Manny used the edge of the bunk to stand, and a crackling sound accompanied him. His knees? He felt over the cot and his hand replicated the sound, coming from under the green wool army blanket. He stood and turned the cot over. Stuffed between the canvas cot and the blanket a business-size-envelope lay crumpled. He opened it and held it to the naked lightbulb swaying from the breeze coming in through the broken window.
He pulled the lined notebook paper out. Scratching from a shaking hand had scrawled across the paper, the envelope addressed to Cubby.
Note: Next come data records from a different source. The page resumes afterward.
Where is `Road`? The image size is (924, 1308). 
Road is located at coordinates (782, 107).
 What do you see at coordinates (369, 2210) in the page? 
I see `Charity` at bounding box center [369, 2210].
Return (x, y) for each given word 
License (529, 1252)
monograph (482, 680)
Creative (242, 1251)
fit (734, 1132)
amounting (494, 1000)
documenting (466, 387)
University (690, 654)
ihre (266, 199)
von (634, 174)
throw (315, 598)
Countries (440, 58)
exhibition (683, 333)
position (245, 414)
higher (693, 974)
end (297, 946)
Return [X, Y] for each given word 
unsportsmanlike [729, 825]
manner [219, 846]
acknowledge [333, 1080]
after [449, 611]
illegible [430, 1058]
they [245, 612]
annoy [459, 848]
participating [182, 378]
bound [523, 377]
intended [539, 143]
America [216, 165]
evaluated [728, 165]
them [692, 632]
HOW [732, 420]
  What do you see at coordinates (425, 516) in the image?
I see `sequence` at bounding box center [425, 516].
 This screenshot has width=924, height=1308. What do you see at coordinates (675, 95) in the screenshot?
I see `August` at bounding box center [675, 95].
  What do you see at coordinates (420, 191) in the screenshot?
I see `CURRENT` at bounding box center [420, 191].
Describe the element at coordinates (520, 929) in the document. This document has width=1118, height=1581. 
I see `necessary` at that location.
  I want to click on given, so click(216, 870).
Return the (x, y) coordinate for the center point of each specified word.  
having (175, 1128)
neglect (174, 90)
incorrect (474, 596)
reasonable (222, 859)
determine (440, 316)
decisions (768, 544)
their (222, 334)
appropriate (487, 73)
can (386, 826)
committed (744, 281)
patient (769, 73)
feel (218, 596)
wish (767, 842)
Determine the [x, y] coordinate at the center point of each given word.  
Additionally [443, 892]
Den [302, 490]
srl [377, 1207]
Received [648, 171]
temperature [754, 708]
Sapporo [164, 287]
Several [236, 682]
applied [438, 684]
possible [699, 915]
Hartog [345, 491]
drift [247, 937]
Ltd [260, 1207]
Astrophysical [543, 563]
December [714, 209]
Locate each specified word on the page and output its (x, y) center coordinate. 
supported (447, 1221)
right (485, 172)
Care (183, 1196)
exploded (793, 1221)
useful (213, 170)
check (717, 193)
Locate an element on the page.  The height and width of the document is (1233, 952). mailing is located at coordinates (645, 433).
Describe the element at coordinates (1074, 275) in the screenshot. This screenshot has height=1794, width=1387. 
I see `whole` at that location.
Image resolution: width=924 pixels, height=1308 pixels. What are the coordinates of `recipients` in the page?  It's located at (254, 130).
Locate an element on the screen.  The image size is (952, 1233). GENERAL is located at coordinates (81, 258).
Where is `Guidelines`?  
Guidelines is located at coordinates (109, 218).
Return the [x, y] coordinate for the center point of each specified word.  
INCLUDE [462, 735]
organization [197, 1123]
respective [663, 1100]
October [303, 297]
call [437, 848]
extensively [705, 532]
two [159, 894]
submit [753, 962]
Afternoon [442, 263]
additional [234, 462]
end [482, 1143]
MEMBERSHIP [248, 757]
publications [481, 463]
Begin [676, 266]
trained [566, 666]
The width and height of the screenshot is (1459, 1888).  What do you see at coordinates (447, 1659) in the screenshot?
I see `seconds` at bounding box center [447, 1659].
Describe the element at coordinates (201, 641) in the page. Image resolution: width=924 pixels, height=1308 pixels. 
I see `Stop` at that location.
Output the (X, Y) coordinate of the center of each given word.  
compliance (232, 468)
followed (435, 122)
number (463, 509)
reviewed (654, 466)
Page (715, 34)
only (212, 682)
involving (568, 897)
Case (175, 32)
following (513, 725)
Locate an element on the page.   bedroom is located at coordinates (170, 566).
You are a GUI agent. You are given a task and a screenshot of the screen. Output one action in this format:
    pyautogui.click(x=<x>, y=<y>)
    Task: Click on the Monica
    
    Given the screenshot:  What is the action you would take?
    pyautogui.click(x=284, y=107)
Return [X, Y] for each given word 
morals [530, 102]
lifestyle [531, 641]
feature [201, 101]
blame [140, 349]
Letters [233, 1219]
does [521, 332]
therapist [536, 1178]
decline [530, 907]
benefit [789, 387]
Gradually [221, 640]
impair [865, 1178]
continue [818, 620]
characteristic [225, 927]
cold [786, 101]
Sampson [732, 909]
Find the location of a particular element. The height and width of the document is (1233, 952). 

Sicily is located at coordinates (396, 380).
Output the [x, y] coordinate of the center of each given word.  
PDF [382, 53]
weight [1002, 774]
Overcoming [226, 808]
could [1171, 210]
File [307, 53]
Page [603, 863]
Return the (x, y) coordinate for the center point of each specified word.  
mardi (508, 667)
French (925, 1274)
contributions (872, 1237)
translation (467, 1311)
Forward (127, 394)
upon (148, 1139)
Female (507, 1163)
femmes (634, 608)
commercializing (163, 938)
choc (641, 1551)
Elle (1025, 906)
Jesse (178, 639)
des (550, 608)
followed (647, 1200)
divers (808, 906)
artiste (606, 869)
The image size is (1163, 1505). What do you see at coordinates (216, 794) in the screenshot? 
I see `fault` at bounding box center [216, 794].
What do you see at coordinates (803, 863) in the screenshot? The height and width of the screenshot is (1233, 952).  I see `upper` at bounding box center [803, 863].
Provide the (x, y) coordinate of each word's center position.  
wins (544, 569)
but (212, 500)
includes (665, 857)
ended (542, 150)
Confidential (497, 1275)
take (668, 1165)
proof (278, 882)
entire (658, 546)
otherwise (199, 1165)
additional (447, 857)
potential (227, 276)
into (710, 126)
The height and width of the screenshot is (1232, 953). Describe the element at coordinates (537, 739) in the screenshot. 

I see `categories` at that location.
The writer demanded a thousand dollars, explaining how damaging the information in the journal could be to the Star Dancers. The note had been signed “Your Estranged Brother.”
Manny tapped the envelope against his leg. So Itchy had blackmailed Cubby, or so it seemed. Did Itchy have another copy that actually had gotten delivered to Cubby? Or was this a practice note so Itchy could get it right when he delivered the actual blackmail letter to Cubby? Or had Itchy hid this note where someone could find it in case anything happened to him?
Manny stepped around dirty clothes and the overturned plastic dresser, pacing as best he could, tossing the possibilities back and forth in his mind.
Mental ping-pong.
Itchy had been content to have nothing to do with Cubby, relying on Harlan for his drug money. But with Harlan dead, Itchy had to do something, and this might be the boldest thing he'd done in his short life. Manny needed to reinterview Cubby.
He slid the letter back into the envelope and slipped it inside his shirt, his hand poised beside the chain dangling from the weak light. He studied Harlan's office one last time, noting what had been rummaged through, before pulling the chain and plunging the room into darkness. He shuffled into the shop, skirting rows of tables, their relics slowly becoming more than shapes as his eyes adjusted to the darkness. He felt the wall and made his way toward the lighted E
XIT
sign above the door.
A noise bounced off the far wall, a scraping noise, unnatural for a building. Unless someone was in there with him. He paused, his ears straining to locate the source of the noise, willing his breathing to slow, willing himself to think, to evaluate. He wished his gun, only a short ways from the door in his car, were in his hand as shuffling neared.
An artifact fell from a table that Manny couldn't make out. Something rolled along the floor. Closer.
Manny kept his back away from the wall, careful to avoid contact, careful to avoid making any noise, working his way toward the E
XIT
sign, when his back ran into a picture hanging on the wall. It crashed, glass breaking. Manny instinctively dropped to his knees a moment before a shot splintered a support beam beside his head, sending splinters into his cheek.
He sucked in air, the veins in his neck and head pounding. Footsteps neared, sounding as if they echoed off every wall in the large shop, and Manny crawled on all fours away from the sound.
He squinted in the darkness. Tables covered with auction items blended into the darkness to become mere shapeless outlines. His legs cramped as he peeked over a table.
Another shot, and pottery next to him shattered, shards falling down his shirt collar, cutting into his skin. He dove to the floor and scrambled away from the table. He crawled under the first row of tables and paused on the other side, rising off the floor so his heaving chest could gulp air.